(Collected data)
------------------------------------------------

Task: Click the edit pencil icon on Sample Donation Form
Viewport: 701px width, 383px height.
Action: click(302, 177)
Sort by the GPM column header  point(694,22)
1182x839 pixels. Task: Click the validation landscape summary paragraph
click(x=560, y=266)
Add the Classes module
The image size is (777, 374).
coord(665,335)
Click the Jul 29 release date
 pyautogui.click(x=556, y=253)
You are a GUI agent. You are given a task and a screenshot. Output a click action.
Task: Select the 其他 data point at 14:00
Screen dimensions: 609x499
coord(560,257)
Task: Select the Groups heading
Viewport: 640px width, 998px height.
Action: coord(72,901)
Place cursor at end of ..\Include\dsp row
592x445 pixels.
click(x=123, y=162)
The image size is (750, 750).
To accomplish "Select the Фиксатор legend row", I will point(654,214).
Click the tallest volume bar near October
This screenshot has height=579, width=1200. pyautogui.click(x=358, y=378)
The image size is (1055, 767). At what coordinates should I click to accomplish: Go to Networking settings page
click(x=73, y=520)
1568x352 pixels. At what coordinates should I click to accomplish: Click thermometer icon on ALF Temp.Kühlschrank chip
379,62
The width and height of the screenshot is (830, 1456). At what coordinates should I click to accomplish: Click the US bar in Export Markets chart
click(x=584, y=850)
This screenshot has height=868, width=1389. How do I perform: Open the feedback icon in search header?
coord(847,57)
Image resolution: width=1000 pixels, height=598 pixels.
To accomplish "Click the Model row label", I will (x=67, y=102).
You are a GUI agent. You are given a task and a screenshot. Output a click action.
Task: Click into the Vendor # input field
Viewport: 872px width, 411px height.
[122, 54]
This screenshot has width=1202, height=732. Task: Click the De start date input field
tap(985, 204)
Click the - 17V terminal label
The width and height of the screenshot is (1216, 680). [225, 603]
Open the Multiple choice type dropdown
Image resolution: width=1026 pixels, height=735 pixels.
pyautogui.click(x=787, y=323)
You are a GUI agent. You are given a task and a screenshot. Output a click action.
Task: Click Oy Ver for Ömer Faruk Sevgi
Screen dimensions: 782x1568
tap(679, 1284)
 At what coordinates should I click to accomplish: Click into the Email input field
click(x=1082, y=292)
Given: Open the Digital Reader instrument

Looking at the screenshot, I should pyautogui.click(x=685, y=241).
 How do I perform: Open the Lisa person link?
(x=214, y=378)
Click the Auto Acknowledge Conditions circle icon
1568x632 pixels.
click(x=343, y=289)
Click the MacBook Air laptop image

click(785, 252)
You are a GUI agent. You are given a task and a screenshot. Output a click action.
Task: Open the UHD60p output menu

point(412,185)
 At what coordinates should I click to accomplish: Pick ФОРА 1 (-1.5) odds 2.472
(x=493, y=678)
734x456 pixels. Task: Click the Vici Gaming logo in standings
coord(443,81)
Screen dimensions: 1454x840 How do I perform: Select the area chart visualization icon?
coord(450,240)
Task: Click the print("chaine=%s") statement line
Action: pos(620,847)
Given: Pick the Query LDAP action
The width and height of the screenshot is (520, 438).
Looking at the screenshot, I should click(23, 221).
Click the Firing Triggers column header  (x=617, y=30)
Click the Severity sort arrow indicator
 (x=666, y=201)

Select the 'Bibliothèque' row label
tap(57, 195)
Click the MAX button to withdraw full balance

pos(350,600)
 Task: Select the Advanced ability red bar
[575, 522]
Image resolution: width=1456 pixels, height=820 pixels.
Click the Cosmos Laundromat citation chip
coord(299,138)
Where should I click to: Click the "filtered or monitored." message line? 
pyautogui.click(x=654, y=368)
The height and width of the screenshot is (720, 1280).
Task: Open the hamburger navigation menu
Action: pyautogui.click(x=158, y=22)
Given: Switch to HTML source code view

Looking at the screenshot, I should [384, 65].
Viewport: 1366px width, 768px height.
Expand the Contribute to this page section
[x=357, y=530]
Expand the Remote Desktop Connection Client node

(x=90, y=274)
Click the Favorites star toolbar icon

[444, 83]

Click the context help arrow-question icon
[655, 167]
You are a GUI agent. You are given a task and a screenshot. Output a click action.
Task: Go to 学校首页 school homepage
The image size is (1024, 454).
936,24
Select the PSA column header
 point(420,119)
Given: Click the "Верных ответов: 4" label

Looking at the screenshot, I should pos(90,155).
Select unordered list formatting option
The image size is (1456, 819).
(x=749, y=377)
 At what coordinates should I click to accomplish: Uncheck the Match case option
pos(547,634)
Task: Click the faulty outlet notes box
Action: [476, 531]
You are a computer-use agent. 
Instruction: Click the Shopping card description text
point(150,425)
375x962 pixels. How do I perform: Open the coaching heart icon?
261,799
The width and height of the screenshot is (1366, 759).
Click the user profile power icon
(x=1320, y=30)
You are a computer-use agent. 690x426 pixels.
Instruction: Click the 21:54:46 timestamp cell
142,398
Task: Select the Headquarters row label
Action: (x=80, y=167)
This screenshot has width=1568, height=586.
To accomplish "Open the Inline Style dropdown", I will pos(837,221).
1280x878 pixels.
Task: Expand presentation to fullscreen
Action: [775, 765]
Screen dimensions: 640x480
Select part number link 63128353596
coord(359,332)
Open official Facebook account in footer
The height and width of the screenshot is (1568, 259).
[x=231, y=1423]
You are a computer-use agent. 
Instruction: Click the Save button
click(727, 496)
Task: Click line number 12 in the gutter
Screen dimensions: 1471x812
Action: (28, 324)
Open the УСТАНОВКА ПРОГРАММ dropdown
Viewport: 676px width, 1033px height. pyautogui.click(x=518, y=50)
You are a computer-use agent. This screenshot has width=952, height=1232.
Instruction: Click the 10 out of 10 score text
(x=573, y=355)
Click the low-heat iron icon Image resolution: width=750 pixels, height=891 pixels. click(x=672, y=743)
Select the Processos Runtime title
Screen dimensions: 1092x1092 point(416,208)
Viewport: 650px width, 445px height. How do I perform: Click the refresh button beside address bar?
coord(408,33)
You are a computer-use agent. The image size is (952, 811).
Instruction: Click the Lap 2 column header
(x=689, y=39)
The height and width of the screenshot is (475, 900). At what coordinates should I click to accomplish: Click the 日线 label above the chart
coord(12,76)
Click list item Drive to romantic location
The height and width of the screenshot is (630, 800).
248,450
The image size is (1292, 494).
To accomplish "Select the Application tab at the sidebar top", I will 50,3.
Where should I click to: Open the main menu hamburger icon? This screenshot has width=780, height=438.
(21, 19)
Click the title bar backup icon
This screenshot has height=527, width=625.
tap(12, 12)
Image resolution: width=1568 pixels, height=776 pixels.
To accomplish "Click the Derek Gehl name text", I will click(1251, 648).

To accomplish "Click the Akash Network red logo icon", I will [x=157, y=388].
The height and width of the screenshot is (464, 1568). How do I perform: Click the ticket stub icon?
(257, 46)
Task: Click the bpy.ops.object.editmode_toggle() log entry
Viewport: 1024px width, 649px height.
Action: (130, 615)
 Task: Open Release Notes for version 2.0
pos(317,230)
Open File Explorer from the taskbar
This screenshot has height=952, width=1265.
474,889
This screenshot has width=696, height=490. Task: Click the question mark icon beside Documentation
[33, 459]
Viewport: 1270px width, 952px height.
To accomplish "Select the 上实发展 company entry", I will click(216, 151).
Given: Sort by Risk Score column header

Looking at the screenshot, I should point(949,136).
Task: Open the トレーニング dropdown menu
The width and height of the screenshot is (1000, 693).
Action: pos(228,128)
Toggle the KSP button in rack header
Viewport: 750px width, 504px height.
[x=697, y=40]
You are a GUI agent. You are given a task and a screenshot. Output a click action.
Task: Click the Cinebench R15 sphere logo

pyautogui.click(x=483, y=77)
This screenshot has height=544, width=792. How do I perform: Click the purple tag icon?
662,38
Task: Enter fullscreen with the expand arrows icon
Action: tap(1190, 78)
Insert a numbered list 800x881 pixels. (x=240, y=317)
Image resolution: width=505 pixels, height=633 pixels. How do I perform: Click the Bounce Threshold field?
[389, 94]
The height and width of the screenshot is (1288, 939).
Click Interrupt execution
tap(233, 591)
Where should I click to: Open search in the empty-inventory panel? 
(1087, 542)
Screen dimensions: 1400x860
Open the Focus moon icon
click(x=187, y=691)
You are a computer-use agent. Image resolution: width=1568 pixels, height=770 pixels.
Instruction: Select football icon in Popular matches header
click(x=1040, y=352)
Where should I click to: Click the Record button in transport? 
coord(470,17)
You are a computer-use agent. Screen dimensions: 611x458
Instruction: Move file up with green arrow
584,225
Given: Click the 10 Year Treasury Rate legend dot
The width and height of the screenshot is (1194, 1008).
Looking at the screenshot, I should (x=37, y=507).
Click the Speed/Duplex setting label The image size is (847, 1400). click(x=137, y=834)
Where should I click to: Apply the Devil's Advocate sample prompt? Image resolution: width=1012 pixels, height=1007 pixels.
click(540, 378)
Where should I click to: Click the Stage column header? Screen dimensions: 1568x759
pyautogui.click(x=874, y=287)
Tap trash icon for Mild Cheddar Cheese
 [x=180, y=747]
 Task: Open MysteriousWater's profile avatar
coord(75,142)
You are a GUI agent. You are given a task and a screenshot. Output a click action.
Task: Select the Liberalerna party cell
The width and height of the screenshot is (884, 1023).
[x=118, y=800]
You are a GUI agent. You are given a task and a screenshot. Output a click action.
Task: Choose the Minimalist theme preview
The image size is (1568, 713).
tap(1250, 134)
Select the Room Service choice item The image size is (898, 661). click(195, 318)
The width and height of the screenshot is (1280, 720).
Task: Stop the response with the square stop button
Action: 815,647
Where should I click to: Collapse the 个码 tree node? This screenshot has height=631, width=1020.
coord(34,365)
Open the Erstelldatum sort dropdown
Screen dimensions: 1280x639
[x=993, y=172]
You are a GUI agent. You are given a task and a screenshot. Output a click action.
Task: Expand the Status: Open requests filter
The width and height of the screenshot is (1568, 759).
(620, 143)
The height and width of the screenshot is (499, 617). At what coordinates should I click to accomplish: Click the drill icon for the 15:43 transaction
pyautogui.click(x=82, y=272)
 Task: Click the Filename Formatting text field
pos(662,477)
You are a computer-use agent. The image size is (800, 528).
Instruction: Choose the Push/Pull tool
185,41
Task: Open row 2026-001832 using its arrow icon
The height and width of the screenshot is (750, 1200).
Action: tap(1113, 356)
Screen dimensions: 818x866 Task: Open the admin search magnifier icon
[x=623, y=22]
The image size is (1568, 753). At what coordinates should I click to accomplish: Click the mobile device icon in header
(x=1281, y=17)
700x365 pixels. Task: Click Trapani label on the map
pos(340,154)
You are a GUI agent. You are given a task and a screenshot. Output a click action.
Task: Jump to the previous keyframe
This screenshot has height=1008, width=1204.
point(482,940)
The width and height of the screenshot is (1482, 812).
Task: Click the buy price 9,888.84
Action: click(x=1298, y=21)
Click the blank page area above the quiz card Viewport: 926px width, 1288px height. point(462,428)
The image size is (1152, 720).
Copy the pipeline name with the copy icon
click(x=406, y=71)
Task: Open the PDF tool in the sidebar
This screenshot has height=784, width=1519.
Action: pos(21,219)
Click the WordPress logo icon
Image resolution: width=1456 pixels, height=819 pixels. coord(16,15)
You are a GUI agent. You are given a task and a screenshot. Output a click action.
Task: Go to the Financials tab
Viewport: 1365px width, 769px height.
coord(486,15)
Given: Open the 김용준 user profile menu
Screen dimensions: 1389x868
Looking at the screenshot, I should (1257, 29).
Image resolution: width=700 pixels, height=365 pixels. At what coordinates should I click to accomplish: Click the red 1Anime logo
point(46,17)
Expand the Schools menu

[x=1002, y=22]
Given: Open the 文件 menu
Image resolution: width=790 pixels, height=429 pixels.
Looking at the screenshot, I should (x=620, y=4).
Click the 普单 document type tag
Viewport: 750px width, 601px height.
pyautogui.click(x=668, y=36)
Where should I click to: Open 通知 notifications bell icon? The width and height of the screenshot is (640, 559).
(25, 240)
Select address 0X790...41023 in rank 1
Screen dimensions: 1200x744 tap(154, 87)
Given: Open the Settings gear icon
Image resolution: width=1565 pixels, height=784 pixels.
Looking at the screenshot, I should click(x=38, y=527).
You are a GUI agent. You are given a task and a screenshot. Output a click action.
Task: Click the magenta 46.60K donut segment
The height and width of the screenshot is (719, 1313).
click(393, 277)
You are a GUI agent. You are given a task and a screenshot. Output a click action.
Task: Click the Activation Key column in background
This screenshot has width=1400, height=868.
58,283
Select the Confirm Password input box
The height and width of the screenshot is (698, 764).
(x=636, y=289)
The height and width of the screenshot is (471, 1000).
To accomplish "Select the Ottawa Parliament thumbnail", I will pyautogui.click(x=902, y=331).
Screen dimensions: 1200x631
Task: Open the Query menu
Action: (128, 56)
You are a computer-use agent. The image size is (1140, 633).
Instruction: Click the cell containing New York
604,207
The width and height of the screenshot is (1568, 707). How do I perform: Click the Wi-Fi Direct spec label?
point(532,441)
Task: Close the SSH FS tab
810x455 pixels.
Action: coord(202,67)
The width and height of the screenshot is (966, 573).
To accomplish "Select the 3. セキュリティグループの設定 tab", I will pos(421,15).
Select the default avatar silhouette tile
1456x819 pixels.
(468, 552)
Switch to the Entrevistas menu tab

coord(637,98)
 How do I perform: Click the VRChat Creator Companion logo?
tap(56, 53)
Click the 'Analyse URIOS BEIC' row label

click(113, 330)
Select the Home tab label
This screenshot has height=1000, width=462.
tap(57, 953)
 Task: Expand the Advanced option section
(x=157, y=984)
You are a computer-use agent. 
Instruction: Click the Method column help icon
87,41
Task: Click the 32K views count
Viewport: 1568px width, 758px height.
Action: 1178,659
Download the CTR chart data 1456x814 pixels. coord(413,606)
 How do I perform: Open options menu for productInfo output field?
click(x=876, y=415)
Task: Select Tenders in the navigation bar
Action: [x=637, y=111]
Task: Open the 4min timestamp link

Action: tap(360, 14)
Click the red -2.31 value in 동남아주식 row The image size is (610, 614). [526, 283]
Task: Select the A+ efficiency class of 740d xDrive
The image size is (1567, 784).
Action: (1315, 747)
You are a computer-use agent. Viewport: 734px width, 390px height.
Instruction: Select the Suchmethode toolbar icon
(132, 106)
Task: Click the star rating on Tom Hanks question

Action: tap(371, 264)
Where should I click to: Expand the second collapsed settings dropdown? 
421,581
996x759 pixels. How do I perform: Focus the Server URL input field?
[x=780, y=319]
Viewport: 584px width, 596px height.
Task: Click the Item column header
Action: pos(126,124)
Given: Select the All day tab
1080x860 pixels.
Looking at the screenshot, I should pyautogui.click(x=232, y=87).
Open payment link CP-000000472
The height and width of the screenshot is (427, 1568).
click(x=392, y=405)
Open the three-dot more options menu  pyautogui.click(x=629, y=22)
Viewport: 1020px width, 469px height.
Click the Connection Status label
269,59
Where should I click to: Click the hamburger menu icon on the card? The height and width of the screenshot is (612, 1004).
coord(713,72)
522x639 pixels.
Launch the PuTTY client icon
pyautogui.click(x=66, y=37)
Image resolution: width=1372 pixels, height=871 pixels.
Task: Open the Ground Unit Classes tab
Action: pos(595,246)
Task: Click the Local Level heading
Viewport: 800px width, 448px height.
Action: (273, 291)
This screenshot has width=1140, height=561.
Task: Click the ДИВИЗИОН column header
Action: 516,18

------------------------------------------------

§ Goal of the exercise:
Check each line above for the string "sidebar" and report how many lines have it, giving only the number.

§ Task result:
2